For an individual vehicle in fleet, vehicle mass is a significant contributor to both carbon emissions and safety performance of the vehicle with a potentially interacting effect. Although it is generally agreed that a reduction in vehicle mass in a vehicle fleet results in a reduction in overall fuel consumption and carbon emissions, all other factors remaining constant, there are inconsistencies in the estimates as a result of the shortcomings in the methodologies used. This is addressed in an earlier study (Tolouei and Titheridge, 2009) where the partial effects of vehicle design features on fuel consumption rate were estimated. On the other hand, there are disagreements concerning the effects of such changes within a fleet on safety because of the complicated effect of vehicle mass in two-car crashes. Similarly, a separate study investigates the effects of vehicle mass on injury outcome in two-car crashes (Tolouei et al., 2013).

The findings on the effects of vehicle design, particularly mass, on vehicle safety performance and vehicle fuel consumption and carbon emissions, as referred above, could be used to investigate whether there is any conflict in safety and environmental goals as a whole in a vehicle fleet with given characteristics. This is addressed in this study by investigating likely safety and environmental consequences of changes in mass distribution within the vehicle fleet. Passenger cars in Great Britain are chosen as the vehicle fleet to study. The effects of a number of hypothetical mass distribution scenarios on overall fleet fuel economy and safety were estimated. Three hypothetical alternative scenarios (i.e. fleet downsizing, symmetric reduction in fleet diversity, asymmetric reduction in fleet diversity) were defined according to their mass distribution. For each scenario, two cases were examined: a first case where vehicle mass is changed while vehicle size is maintained, and a second case where vehicle size is also changed accordingly with vehicle mass. To investigate the safety and environmental consequences of these different mass distributions, a new methodology based on disaggregate cross-sectional analysis of vehicle mass within the fleet was used.

The results generally show that an informed change in the mass distribution of vehicles not only imposes no trade-off between the fuel economy and safety goals, but also could lead to a desirable outcome in both aspects. According to the results, the most favourable scenario for fleet fuel economy is shown to be the uniform downsizing scenario. Depending on the scale of reduction in mass, considerable reduction in the overall fuel consumption and carbon emissions could be gained. This will be accompanied by no increase in the number of casualties as a result of the change in vehicles’ masses if the size of vehicles is maintained (i.e. a change in vehicle design towards using lighter materials).
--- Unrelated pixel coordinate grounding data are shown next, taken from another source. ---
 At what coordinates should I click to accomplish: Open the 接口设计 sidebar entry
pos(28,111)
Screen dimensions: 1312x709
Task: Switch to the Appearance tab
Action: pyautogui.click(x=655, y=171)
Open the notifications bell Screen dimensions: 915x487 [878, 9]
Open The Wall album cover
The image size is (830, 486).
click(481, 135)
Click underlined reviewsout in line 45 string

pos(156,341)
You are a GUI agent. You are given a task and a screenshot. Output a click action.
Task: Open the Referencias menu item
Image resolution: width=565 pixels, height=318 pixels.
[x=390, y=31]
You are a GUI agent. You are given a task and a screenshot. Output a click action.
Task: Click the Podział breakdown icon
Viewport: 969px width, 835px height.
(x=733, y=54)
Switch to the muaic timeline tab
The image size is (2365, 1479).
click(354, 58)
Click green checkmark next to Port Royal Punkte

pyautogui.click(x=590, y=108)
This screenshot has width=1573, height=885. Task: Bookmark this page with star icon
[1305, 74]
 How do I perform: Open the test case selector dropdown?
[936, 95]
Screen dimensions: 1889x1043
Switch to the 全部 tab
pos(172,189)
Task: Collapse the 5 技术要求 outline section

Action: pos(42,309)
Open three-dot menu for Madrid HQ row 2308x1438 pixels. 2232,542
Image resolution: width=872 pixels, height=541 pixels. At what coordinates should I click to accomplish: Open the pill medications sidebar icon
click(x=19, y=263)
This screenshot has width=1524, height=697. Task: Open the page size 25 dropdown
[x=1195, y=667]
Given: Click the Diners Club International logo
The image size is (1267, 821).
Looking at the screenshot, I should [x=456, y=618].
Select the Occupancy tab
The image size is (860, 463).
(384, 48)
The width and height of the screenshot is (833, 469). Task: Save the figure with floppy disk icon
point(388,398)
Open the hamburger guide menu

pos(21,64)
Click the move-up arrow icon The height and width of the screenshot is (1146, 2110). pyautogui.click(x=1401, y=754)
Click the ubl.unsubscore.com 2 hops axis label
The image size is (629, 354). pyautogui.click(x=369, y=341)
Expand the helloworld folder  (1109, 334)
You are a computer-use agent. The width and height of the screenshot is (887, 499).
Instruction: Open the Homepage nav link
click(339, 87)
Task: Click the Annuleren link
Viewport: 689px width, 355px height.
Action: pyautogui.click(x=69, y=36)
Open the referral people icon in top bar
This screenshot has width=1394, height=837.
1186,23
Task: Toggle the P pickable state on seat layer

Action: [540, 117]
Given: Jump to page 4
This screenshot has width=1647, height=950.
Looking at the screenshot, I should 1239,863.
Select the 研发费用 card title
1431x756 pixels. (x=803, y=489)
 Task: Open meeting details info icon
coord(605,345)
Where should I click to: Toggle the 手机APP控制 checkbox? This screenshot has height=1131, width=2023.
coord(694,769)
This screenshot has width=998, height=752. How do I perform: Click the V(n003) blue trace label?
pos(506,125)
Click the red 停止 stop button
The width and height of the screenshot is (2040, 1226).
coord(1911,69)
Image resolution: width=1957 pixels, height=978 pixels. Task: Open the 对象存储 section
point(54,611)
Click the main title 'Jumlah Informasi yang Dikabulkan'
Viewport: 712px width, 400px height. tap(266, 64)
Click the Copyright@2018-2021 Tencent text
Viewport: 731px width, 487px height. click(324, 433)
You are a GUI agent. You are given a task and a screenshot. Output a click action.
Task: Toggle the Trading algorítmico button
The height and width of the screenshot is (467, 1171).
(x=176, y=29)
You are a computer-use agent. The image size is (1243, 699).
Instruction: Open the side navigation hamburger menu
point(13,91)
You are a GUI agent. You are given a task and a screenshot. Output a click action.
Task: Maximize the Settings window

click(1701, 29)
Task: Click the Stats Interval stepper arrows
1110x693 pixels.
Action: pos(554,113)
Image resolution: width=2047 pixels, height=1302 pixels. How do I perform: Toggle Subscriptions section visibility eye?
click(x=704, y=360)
Such scenarios are unlikely to be repeated exactly in reality as a number of other contributing factors including vehicle ownership and vehicle usage pattern are also likely to change over time; however, they provide the necessary basis to formulate policies related to the vehicle fleet that aim at reducing overall fuel consumption or number of crash injuries and fatalities where no adverse impact on either side would be expected. The study includes a discussion on various policy options which could influence the mass distribution of vehicle fleet, and their likely consequences (e.g. CO2 emission regulations, vehicle taxing policies, fleet downsizing policies, and policies that target behavioural changes). Some recommendations are made, and direction of further work in this area is suggested.


Tolouei, R., 2011. Interactions between environmental and safety performance in vehicle design. PhD Thesis. University College London.

Tolouei, R., Titheridge, H., 2009. Vehicle mass as a determinant of fuel consumption and secondary safety performance, Transportation Research Part D, 14(6), 385-399.

Tolouei, R., Maher, M., Titheridge, H., 2013. Vehicle mass and injury risk in two-car crashes: a novel methodology”, Accident Analysis and Prevention, 50, 155-166.